▶ _Work task_: Please give all of the data again, character for character, and drop the pictures.
[[ Data supplied open ]]
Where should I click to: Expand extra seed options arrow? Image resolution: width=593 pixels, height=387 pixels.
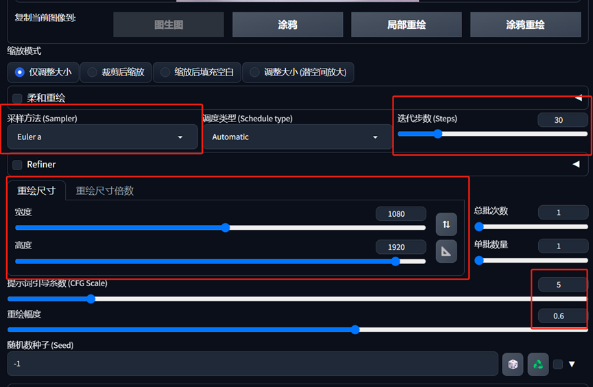[572, 364]
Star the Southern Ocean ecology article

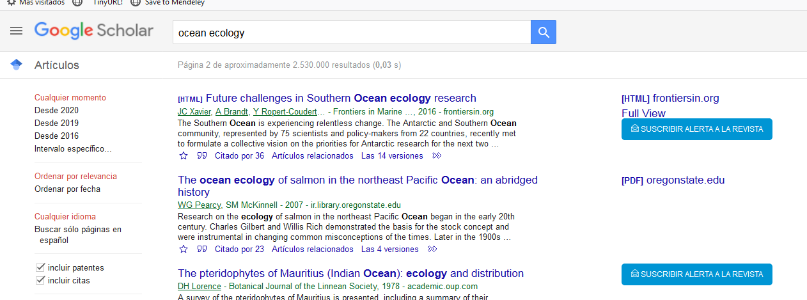coord(184,155)
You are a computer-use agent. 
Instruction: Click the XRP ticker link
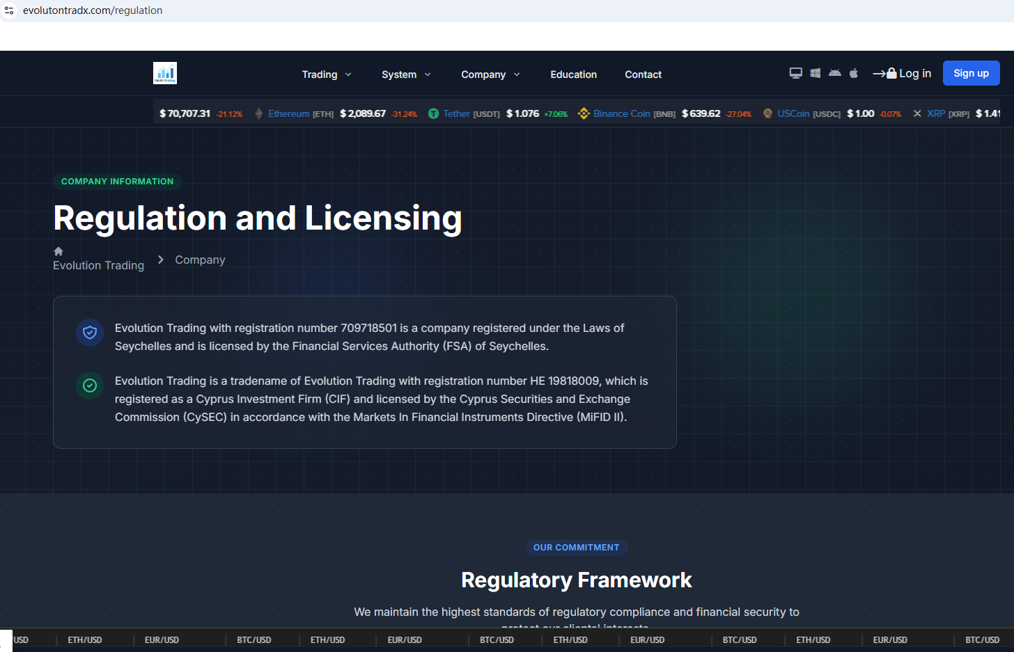pos(935,113)
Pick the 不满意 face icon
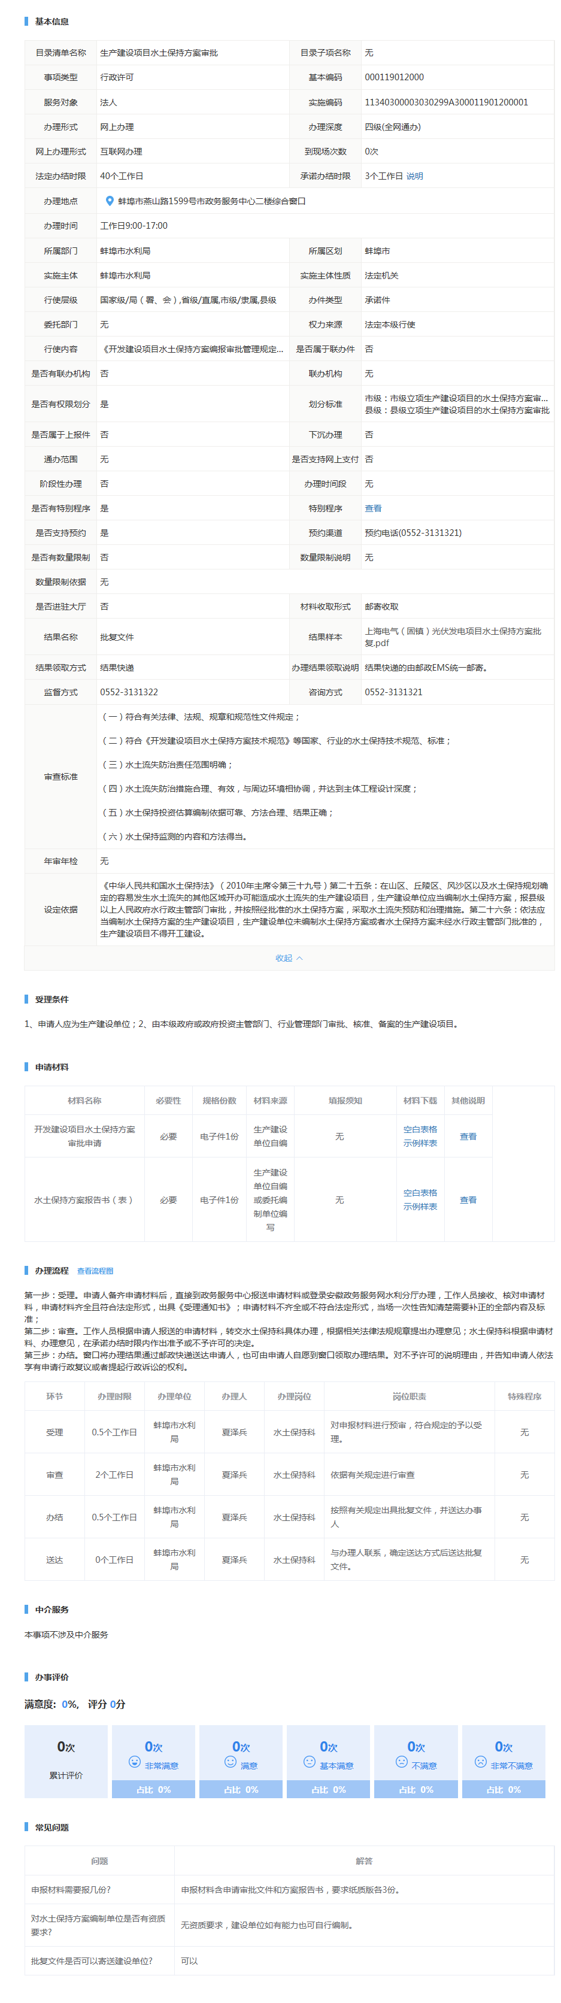The height and width of the screenshot is (2003, 561). [402, 1762]
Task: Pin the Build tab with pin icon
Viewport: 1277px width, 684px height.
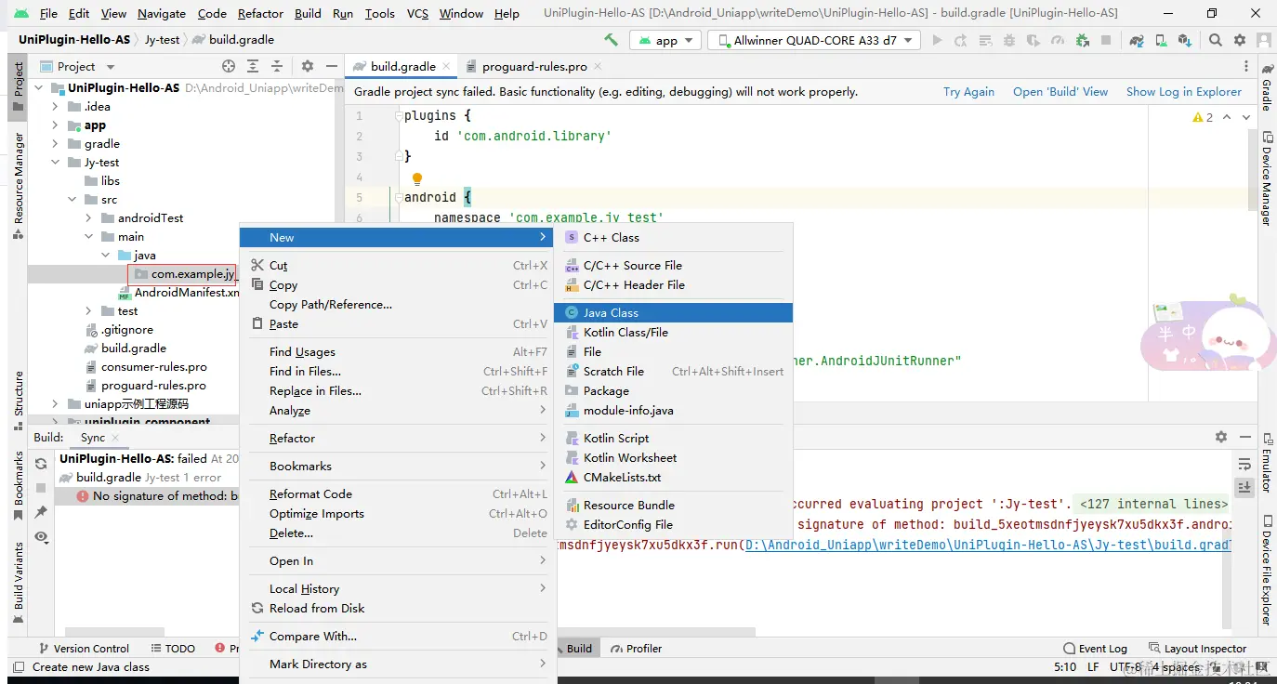Action: pyautogui.click(x=41, y=512)
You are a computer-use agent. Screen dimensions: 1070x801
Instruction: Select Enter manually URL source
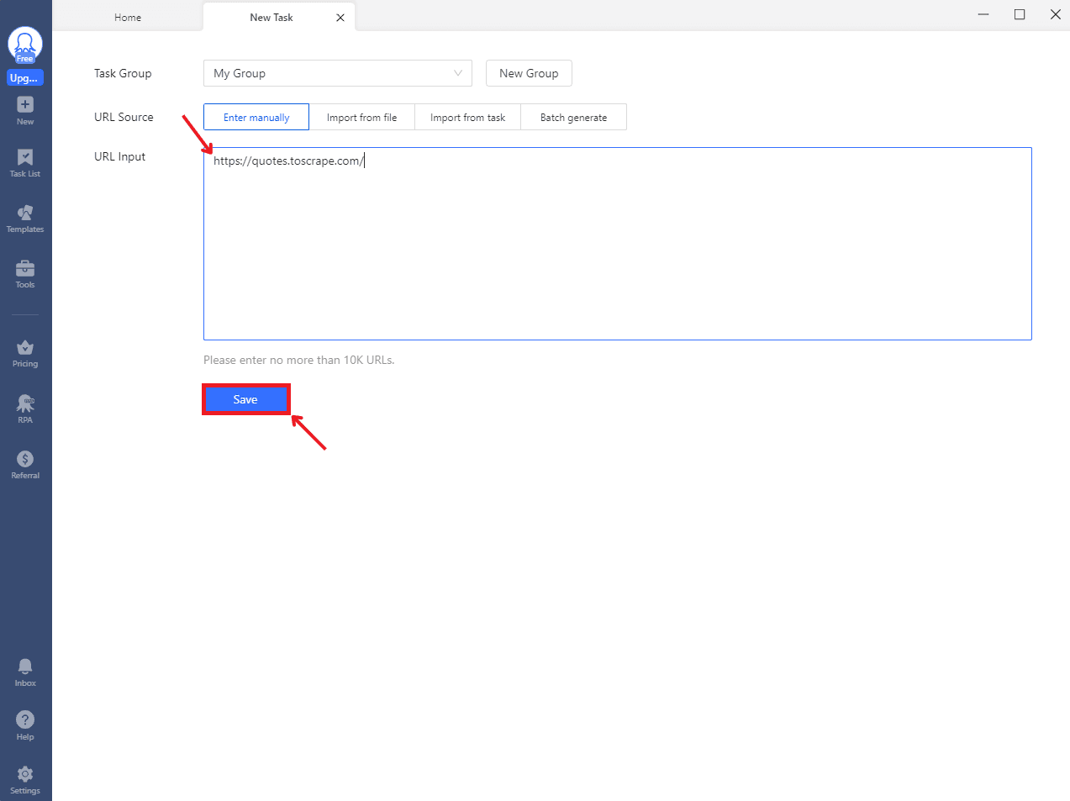click(x=256, y=118)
[[ Data supplied closed ]]
▶ _Output of the task_:
Where should I click to: Expand extra seed options arrow? Image resolution: width=593 pixels, height=387 pixels.
[572, 364]
Star the Southern Ocean ecology article

coord(184,155)
You are a computer-use agent. 
Instruction: Click the XRP ticker link
pos(935,113)
Pick the 不满意 face icon
The height and width of the screenshot is (2003, 561). [402, 1762]
Task: Pin the Build tab with pin icon
Viewport: 1277px width, 684px height.
Action: pyautogui.click(x=41, y=512)
You are a computer-use agent. Screen dimensions: 1070x801
Instruction: Select Enter manually URL source
click(x=256, y=118)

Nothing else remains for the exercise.